Fitzgerald served with the militia in Halifax until the age of 19 and then enlisted as a constable in the North-West Mounted Police on 19 November 1888. He spent the next nine years in the Maple Creek District, Saskatchewan. At age 28, under the command of Inspector John Douglas Moodie, Fitzgerald was the first to chart an overland route from Edmonton to Fort Selkirk, Yukon via northern British Columbia and the Pelly River (1897). The voyage took eleven months, having covered about 1,000 miles (1 600 km). As a result of this achievement, Fitzgerald was promoted corporal in 1899.

Boer War

The following year, under the command of Lawrence Herchmer, Fitzgerald joined the 2nd Canadian Mounted Rifles to fight in the Second Boer War. The mounted rifles participated in a number of major drives that resulted in the destruction of at least twenty percent of the Boer forces in the western Transvaal, most of these being captured. It was not all one-sided, however. On 31 March the unit fought as part of an outnumbered British force at the Battle of Harts River, or Boschbult. When Fitzgerald returned to Halifax after the war, he was given accolades by the local newspapers.

As a result of his service, he came to the attention of Commissioner Aylesworth Bowen Perry in Regina, and he was raised to sergeant after his return to Canada. He went to England in 1902 with the NWMP contingent for the coronation of Edward VII.

Herschel Island

In the summer of 1903 Fitzgerald and a constable were sent to Herschel Island in the western Arctic to establish a police post, where he stayed for six years. His only links with the outside world were the whaling ships that visited occasionally, police whaleboats from Fort McPherson in the Mackenzie delta, and a police patrol by dog sled from that post. Relieved in the summer of 1909, he went to Regina, but in July 1910 he returned to Fort McPherson.

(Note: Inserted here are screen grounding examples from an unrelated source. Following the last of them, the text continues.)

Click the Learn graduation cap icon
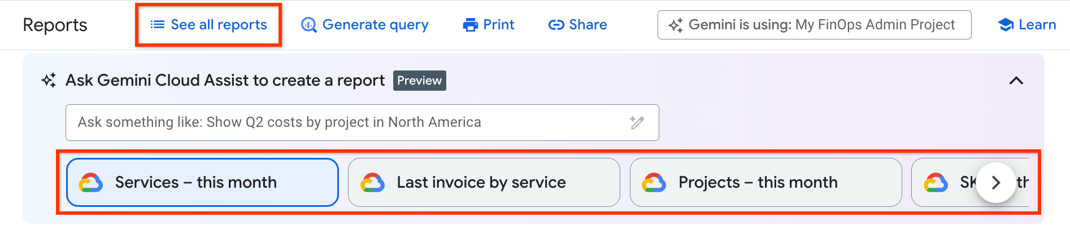 1006,25
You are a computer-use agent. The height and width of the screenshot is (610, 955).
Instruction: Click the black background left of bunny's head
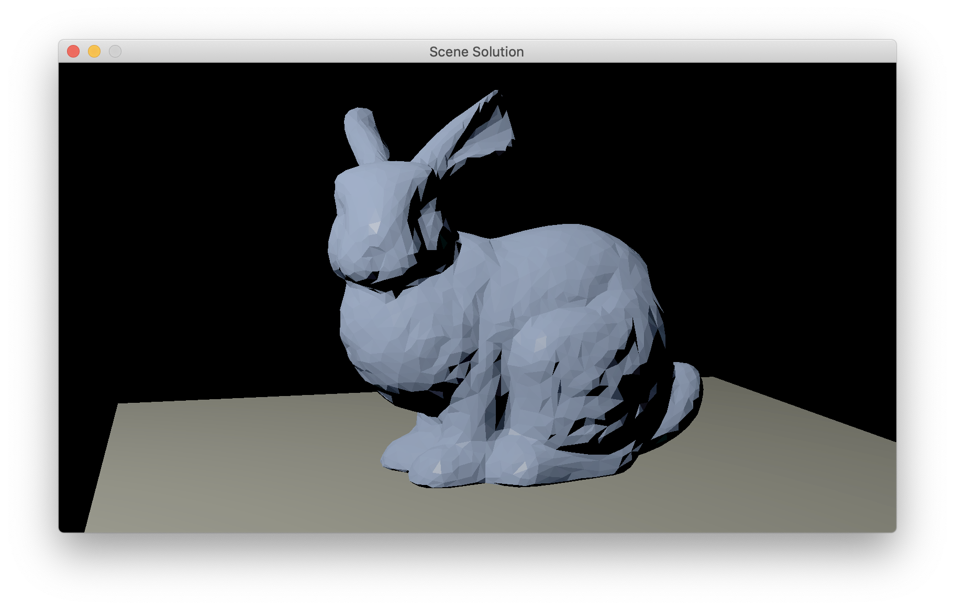(209, 209)
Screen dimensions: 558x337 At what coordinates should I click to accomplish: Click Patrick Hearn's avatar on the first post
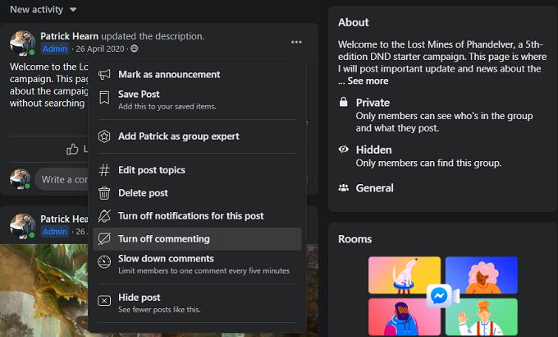coord(22,43)
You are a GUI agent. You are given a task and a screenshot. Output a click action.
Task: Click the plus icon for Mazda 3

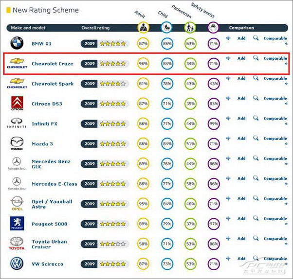[x=228, y=139]
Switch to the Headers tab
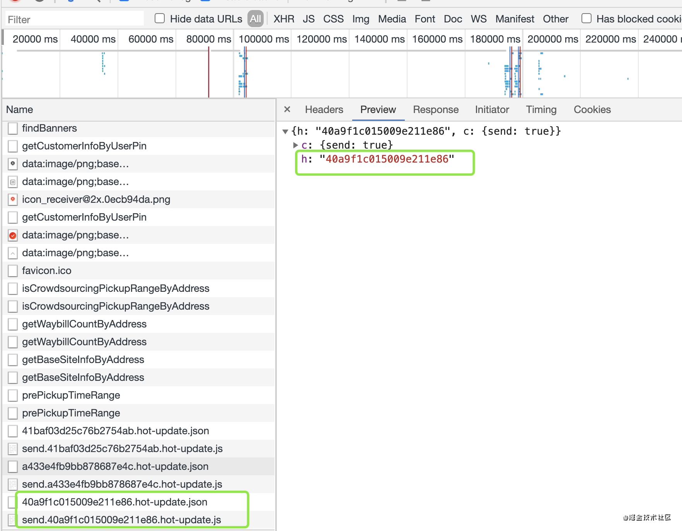The width and height of the screenshot is (682, 531). point(324,110)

While at Herschel, Fitzgerald had a daughter with an Inuit woman Lena Oonalina (1909). Shortly after, he was promoted to inspector on 1 December 1909. As the first officer posted to Herschel Island, Fitzgerald paved the way for his successors by diminishing the alcohol trade and keeping the peace.

The Lost Patrol

In late 1910 Fitzgerald was selected for the contingent to be sent to George V’s coronation. To get him out of the north in time, it was decided that he would head the annual patrol that winter from Fort McPherson to Dawson, a distance of some 470 miles (750 km). Given the competitive spirit within the police, Fitzgerald undoubtedly saw this trip as an opportunity to break the time record set by an earlier patrol. He therefore decided to lighten the load on his sleds by reducing food and equipment, confident that the quantities normally taken would not be needed.

On 21 Dec. 1910 Fitzgerald left Fort McPherson with three other constables. From the outset, the patrol was slowed by heavy snow and temperatures as low as −62°. They were unable to find the route across the Richardson Mountains. Nine days were wasted searching for it. With supplies dwindling, Fitzgerald reluctantly had to admit defeat and return to Fort McPherson. The patrol now faced a desperate struggle. As food ran out, they began eating their dogs. In the last entry in his diary, on 5 February, Fitzgerald recorded that five were left and the men were so weak they could travel only a short distance. Within a few days all four died, three from starvation and exposure, including Fitzgerald, and one by suicide. Their emaciated bodies were found in March a few miles from the safety of Fort McPherson, where they were buried.

On Fitzgerald’s body was his will, scratched on paper with a piece of charcoal; it read: “All money in dispatch bag and bank, clothes, etc., I leave to my dearly beloved mother, Mrs. John Fitzgerald, Halifax. God bless all.”